Chirurginski Drops 48-Minute Easter Mix Built From Eight Unreleased Tracks
Chirurginski spent 100 days building a 48-minute Easter mix from eight unreleased tracks, each scheduled for staggered solo release every two weeks.

Chirurginski uploaded "HIGH TECH MINIMAL EASTER MIX 2026" to SoundCloud on March 29, clocking in at approximately 48 minutes and drawing entirely from eight tracks that have not been released anywhere yet. The mix doubles as a structured release schedule: every two weeks, one of those eight tracks will drop individually, giving the project a rolling momentum that extends well beyond Easter weekend.
The artist described the mix as the product of roughly 100 days of work. "Releasing this set has been a long and demanding journey that took me +-100 days," Chirurginski wrote in the SoundCloud description. That timeline sits at the opposite end of the spectrum from where a lot of production discourse has drifted lately, and he addressed it directly: "Today, when AI can generate a track in seconds, fewer people respect the time and effort behind real production. That's fine. The process is what keeps me going." He closed with a note aimed squarely at the underground: "Respect to everyone still doing it the hard way. Stay focused, stay independent, and keep the underground alive."

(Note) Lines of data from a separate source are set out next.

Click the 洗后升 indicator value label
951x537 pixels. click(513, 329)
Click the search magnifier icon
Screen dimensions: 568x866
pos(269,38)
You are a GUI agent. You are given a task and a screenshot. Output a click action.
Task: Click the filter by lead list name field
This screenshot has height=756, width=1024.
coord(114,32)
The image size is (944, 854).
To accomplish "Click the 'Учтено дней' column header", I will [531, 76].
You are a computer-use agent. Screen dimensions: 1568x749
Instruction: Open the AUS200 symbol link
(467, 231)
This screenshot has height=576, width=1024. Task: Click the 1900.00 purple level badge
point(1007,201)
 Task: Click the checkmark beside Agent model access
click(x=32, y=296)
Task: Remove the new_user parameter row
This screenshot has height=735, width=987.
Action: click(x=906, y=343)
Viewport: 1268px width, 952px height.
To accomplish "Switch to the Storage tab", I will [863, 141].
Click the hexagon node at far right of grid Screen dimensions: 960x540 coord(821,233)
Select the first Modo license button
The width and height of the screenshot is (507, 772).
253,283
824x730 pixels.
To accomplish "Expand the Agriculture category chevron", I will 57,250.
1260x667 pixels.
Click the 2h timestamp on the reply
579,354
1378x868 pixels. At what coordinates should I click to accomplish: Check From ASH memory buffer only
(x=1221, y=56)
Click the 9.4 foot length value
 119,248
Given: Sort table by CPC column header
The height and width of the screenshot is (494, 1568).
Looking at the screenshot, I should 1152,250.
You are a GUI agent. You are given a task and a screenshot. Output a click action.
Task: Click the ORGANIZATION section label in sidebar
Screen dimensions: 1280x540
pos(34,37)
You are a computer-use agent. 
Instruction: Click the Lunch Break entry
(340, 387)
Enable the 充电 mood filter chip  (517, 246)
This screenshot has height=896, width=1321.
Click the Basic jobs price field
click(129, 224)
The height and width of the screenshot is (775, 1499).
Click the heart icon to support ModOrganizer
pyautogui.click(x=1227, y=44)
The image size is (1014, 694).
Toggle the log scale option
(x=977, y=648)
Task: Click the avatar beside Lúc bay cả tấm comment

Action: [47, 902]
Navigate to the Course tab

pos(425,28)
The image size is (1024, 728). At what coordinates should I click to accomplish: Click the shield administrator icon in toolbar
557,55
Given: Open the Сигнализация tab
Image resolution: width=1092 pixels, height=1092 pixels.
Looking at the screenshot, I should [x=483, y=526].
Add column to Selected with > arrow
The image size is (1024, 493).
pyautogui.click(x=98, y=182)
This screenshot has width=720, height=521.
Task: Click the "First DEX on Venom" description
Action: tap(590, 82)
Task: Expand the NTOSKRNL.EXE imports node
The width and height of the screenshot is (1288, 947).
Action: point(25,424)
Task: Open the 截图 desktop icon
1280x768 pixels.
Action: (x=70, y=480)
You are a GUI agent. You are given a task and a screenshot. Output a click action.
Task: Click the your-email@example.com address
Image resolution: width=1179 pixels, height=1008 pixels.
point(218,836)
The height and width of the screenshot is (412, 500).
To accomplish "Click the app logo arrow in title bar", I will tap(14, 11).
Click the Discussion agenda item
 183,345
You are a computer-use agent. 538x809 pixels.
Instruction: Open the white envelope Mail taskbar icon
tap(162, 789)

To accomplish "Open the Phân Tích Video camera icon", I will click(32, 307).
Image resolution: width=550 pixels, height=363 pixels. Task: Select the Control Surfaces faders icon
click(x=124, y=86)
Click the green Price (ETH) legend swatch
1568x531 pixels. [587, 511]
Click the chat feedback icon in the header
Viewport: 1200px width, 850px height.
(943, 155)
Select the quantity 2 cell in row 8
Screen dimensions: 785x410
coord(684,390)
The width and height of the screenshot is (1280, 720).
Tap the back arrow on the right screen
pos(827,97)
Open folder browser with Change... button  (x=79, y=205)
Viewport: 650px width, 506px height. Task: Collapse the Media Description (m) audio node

The eight tracks span a wide tonal range, and Chirurginski annotated each one in the description. KINETIC leads with groove and builds to a melodic climax. THUNDER is described as trance-like and hypnotic, while DISTORTION goes heavy with dark, distorted bass. FARAWAY pushes the tempo with a journey vibe, and MATTHIOLA takes a different turn with a positive piano melody. SSJ2 is tagged as dark with vocals. TAM TAMS offers warm atmosphere, and WARM BREEZE rounds out the eight with a summer-inflected vocal track.
For selectors working in minimal and underground techno spaces, those descriptors are genuinely useful shorthand. The breadth of moods suggests Chirurginski was thinking about how DJs would actually deploy this material, not just sequencing an EP. MATTHIOLA reads like a tool for peak-time relief; THUNDER and DISTORTION have floor-clearing utility written into their descriptions.
The staggered rollout makes practical sense from a collector standpoint. The mix is streamable now, letting DJs assess the full arc before individual high-resolution releases start appearing. With eight tracks releasing every two weeks, the schedule runs deep into summer, giving each piece room to circulate before the next one lands.